Shellbrook Hill is a grade II listed house in Ellesmere Rural, Shropshire, England, less than a quarter of a mile from part of the Wales border.

The house was built in 1820, and "is thought to have been designed by a pupil of Sir John Soane." It was built for the Rev Richard Hilton, and the architect may have been George Edgecombe of Ellesmere. Hilton was still living there in 1837, but by 1851, it was home to his son-in-law John Jones, who had married Hilton's daughter. It passed to their son, Hanmer Hilton Jones, who lived there until he died in 1935, aged 93. The house was sold and by mid-century was home to the Soames family.

Work was later undertaken to remove some changes that occurred in the mid-1930s, including large water tanks in the roof space, lowered ceilings, a bathroom, internal walls and some metal windows. The internal layout and the window arrangement was restored, and a new en-suite bathroom was created within a former maid's cupboard.

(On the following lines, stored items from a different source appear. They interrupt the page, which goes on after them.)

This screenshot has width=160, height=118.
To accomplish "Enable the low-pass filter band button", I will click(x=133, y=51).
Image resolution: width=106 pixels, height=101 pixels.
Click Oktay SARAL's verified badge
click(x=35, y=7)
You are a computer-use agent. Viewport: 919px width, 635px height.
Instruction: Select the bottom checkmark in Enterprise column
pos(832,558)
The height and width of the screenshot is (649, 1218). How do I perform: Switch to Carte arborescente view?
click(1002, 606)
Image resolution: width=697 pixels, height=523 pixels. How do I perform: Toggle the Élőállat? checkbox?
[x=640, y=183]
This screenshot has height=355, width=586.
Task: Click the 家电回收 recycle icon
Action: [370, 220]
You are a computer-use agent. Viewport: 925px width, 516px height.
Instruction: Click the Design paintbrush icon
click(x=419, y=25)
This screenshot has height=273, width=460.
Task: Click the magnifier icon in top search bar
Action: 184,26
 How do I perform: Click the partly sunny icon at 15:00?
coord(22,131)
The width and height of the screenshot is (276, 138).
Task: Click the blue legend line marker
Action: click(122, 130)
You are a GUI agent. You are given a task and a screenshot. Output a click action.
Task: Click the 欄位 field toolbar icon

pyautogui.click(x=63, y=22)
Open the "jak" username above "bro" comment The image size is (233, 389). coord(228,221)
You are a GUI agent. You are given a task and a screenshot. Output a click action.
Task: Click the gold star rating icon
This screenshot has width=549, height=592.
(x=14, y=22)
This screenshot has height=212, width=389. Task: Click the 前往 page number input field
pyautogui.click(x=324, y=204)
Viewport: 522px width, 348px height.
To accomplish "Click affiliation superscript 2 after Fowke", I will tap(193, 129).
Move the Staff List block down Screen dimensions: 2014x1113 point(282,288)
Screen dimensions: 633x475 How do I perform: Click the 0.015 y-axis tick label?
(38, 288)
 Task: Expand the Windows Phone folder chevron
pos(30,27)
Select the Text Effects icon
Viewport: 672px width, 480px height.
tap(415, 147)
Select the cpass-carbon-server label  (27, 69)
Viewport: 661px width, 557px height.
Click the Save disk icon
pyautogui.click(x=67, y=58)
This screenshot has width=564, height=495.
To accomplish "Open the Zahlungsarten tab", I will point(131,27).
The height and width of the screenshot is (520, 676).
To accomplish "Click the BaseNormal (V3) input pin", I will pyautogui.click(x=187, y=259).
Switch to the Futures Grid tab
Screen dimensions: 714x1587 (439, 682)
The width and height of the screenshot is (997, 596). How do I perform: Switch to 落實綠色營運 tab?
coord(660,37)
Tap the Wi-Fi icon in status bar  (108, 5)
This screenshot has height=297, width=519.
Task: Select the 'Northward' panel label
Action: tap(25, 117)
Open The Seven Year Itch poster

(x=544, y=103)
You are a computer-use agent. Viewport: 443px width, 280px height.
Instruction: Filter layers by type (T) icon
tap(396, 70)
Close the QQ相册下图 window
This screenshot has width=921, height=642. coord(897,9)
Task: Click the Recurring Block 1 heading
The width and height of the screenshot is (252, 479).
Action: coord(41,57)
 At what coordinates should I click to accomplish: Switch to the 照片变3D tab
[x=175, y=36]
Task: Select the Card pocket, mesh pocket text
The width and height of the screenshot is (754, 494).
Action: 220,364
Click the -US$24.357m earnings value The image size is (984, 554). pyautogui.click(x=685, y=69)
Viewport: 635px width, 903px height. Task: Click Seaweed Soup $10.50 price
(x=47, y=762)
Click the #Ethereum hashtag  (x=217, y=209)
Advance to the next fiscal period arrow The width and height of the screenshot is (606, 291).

It was home to Major Frederic Evelyn Soames (who also lived in Nyeri, Kenya), who died there on 14 March 1967. He was the son of Frederick William Soames, who ran Soames Brewery, Wrexham.

It has been listed Grade II on the National Heritage List for England since May 1953.

It has been home to former Conservative cabinet minister Owen Paterson and his late wife Rose Paterson, since at least 2008. Rose Paterson was found dead in woods near the house in 2020, and the coroner later returned a verdict of suicide.